In late September 1996, 15-year-old Danielle “Danni” Houchins was found dead in a swampy bend of the Gallatin River near Belgrade, Montana. Her pickup had been located earlier; when searchers returned to the woods that night two family friends discovered her body. Officials initially described the death as a possible accidental drowning, and early public statements and media reports gave no clear indication of foul play. Danni’s family — experienced outdoors people who did not believe a capable mountain kid could simply fall and drown in shallow mud — were stunned and confused, and rumors spread through the small community.
Behind closed doors the coroner’s initial examination raised troubling signs that were not fully relayed to the public. Investigators found that Danni had inhaled water and mud, but there were also bruises, cuts and injuries consistent with a sexual assault: vaginal trauma, semen on her underwear and subcutaneous bruises on the back of her neck that suggested force had been used to hold her head down. A young deputy, Keith Farquhar, who was first on the scene and later worked the file, pushed those concerns but said he was ridiculed by the sheriff at the time; disillusioned, he left the sheriff’s office months later.
For decades the family lived without answers. Repeated attempts to extract usable DNA from the preserved evidence at the Montana State Crime Lab failed. The case remained unsolved and the family felt misled about the full extent of Danni’s injuries.
More than 20 years later, interest in the investigation was renewed. Detective Sergeant Matt Boxmeyer discovered that the family had been given limited information and that earlier testing had not produced usable profiles. By 2021 he told the family he believed Danni’s death was a homicide, which launched a renewed effort to reexamine evidence and apply modern forensic techniques.
Sheriff Dan Springer, who had been a rookie deputy when Danni died and later became sheriff, made the case a priority and recruited outside help. He brought in Tom Elfmont, a retired LAPD captain and investigator known for persistence, to re-review the file and the preserved evidence. Elfmont arranged for fresh testing and sought the latest DNA methods.
The breakthrough came through private lab work and investigative genetic genealogy. Four male hairs found on Danni’s body had long been considered “rootless” and had not yielded usable results in earlier testing. Elfmont connected with Astrea Forensics, a private laboratory employing advanced extraction techniques; after re-testing those hairs, the lab recovered a full male DNA profile. With a court order, investigators turned to genetic genealogist CeCe Moore, who used public genealogy databases to construct family trees from the profile.

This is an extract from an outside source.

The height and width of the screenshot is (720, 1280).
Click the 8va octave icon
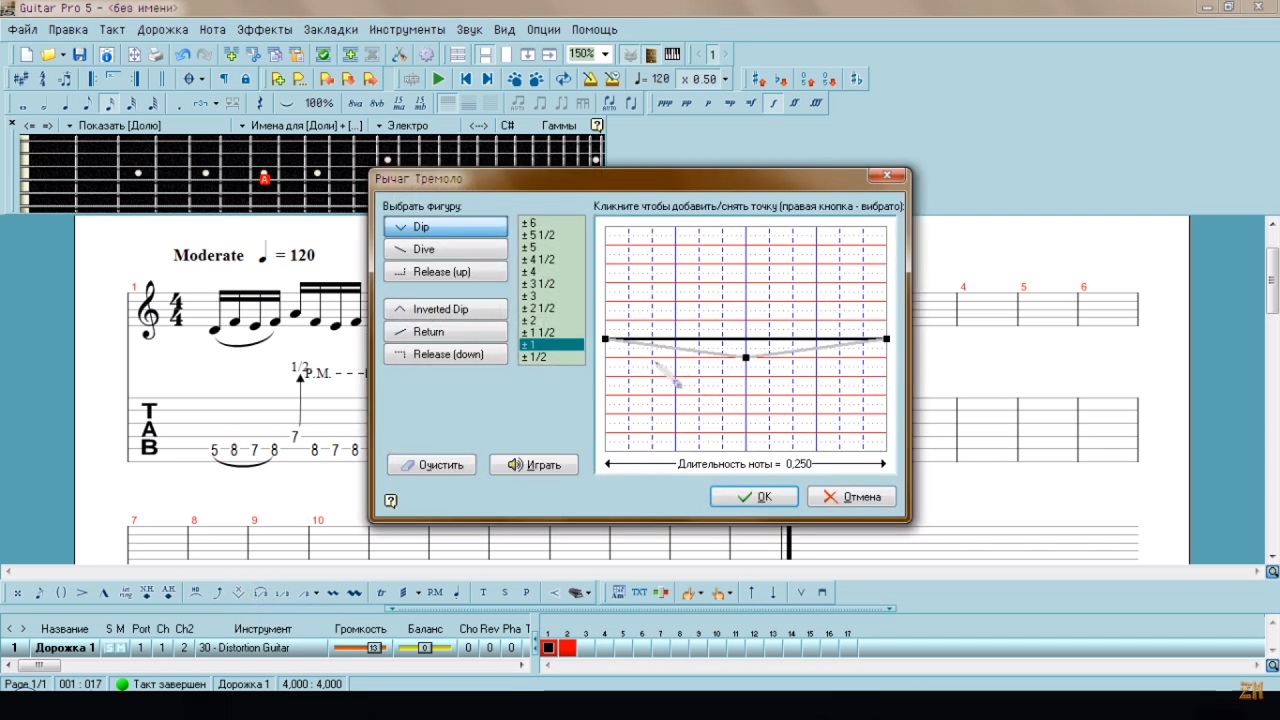(355, 103)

Moore traced the profile to a lineage that led to a man who had moved to Bozeman in July 1996, weeks before Danni’s death. On May 1, 2024, investigators identified a suspect: Paul Hutchinson, who would have been 27 at the time of the killing and who later worked as a fisheries biologist for the Bureau of Land Management in Dillon, Montana. Hutchinson was known locally as an outdoorsman, respected in hunting and fishing circles, and had no criminal record.
Elfmont and a partner arranged to meet Hutchinson on July 23, 2024, under the pretext of discussing fisheries matters. Body-camera footage shows Hutchinson inviting them into his office and becoming visibly nervous when shown photographs, including one of Danni, and when asked about access points and the Cameron Bridge area where her body was found. He acknowledged having been to the area but denied knowing Danni, denied remembering the event and denied being there on the specific date in question.

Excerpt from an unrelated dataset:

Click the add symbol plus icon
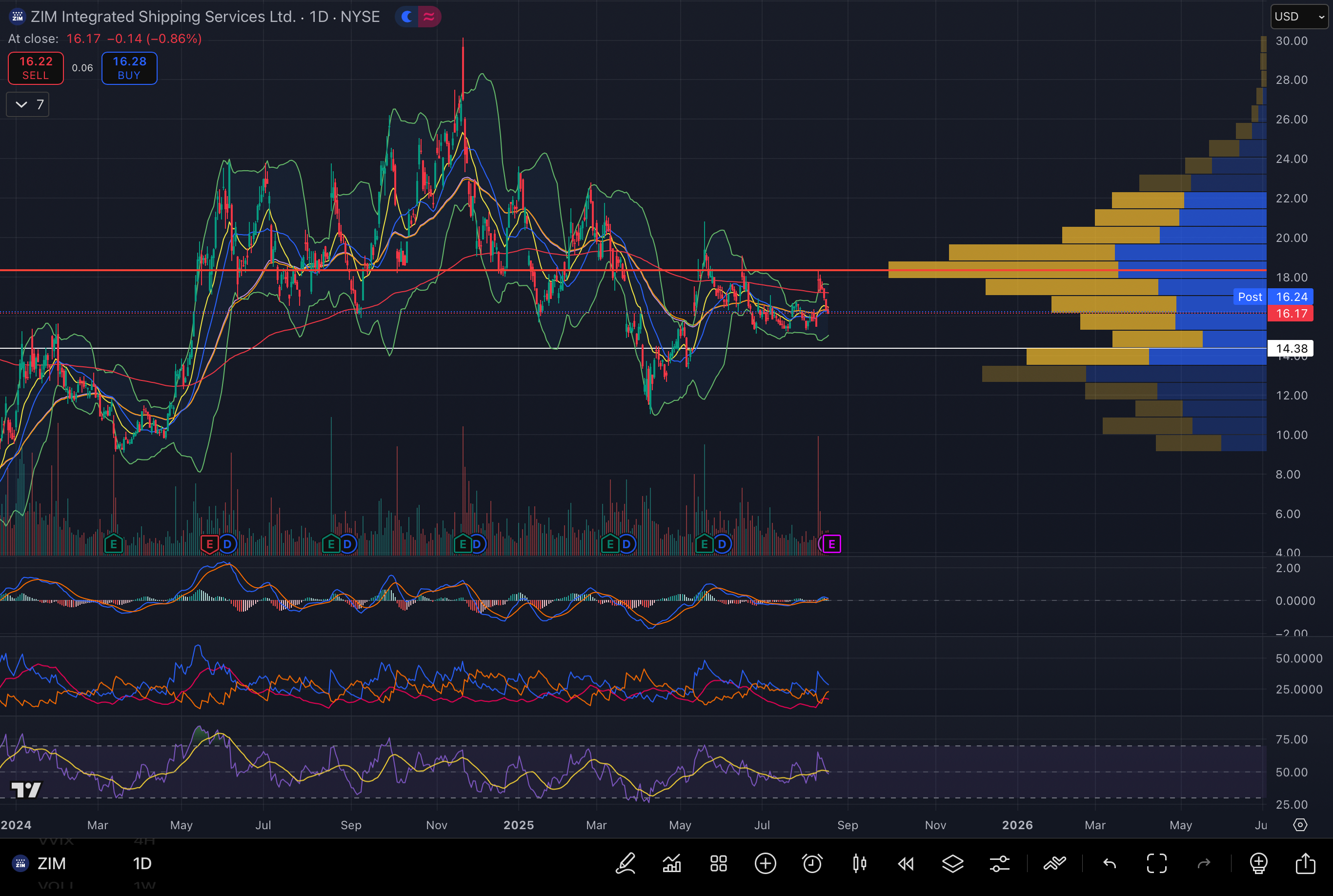The width and height of the screenshot is (1333, 896). point(766,863)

Investigators followed him after the meeting. Within roughly 12 hours Hutchinson was found dead of a self-inflicted gunshot wound at a remote location; he had called the sheriff’s dispatch seeking help. Subsequent DNA testing matched Hutchinson’s DNA to the semen recovered from Danni’s underwear. Authorities described the statistical likelihood that another man was the source as astronomically small.

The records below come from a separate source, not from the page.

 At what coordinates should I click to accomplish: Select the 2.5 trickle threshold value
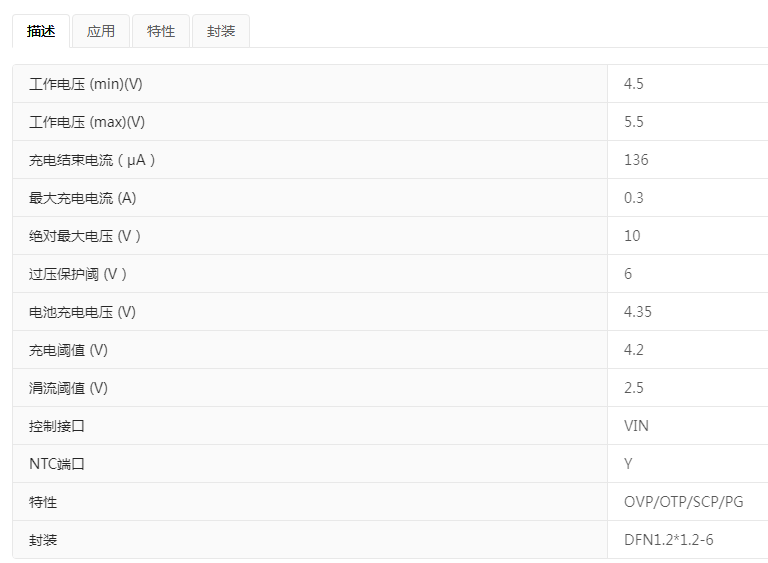coord(634,388)
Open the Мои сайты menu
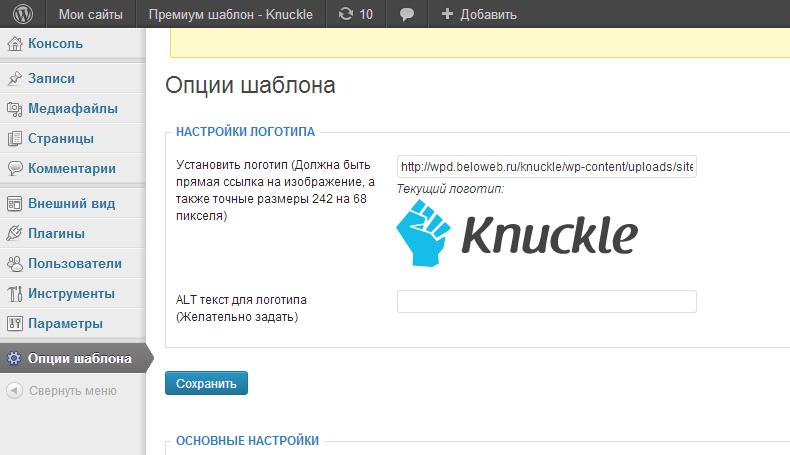The height and width of the screenshot is (455, 790). (x=90, y=14)
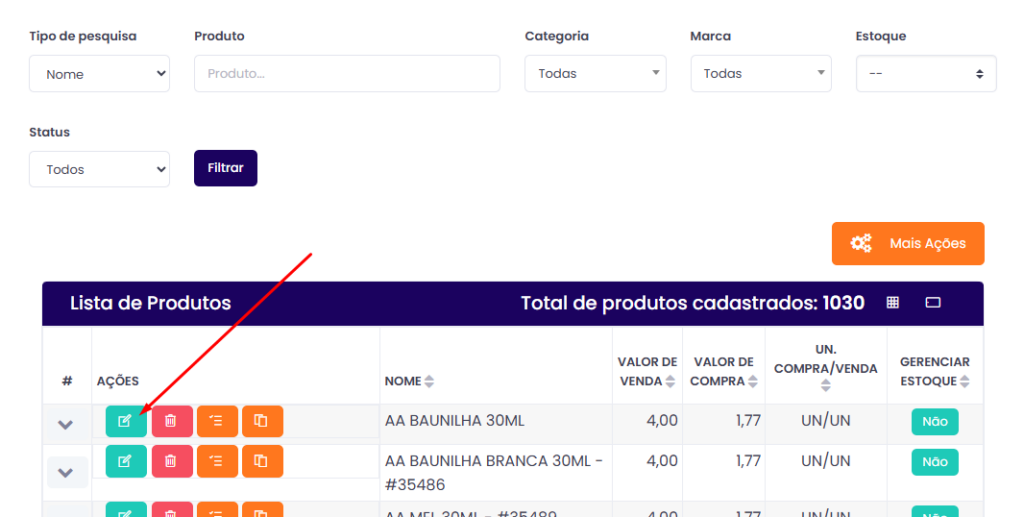Switch product list to grid view

point(893,303)
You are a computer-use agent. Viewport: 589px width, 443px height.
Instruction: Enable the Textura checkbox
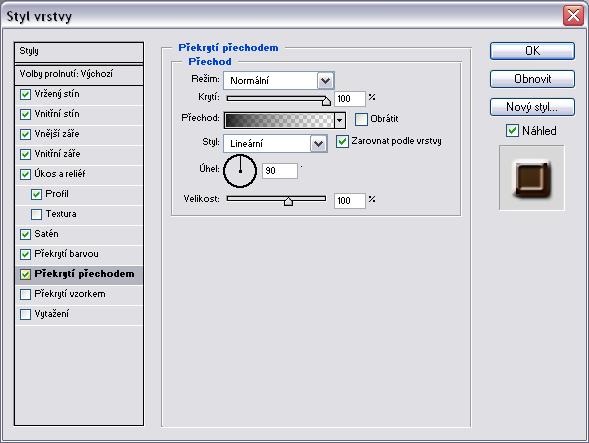(x=36, y=214)
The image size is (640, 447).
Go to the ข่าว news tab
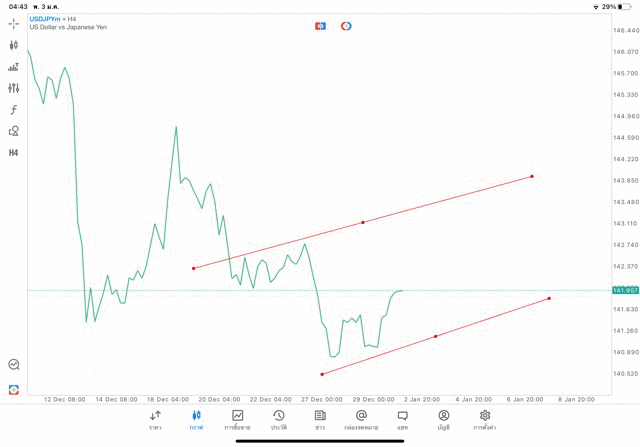[x=319, y=419]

For Danni’s sister, Stephanie Mollet, the identification of a living man as the source of the DNA — followed by his suicide before he could be charged — produced mixed emotions: relief that the lab work had finally provided answers, grief that the suspect took his own life, and anger over how earlier investigations had been handled. At a news conference she publicly accused previous leaders of the sheriff’s office of misleading the family. Sheriff Springer acknowledged that earlier public reports had been incomplete and that the family had not been given the full scope of the coroner’s findings decades earlier.
Members of the community who knew Hutchinson said they were shocked and felt betrayed. Investigators noted Hutchinson’s known presence on waterways near where Danni was killed, including work-study roles and other access to fishing and trapping areas in the mid-1990s.
The case’s new developments also raised concerns that there might be other victims. Elfmont said investigators are considering that possibility. Mollet has advocated for reforms in how Montana funds and supervises law enforcement so that similar cases receive timely attention. She continues to honor her sister’s memory: years earlier the family scattered some of Danni’s ashes on Sacagawea Peak, and after the renewed investigation Stephanie returned to the Gallatin River to scatter the remainder.
After nearly 28 years of unanswered questions, advanced DNA testing, investigative genetic genealogy and persistent detective work produced a suspect and gave Danni’s family the long-sought confirmation of what had likely happened on the night a teenage girl’s life was violently taken.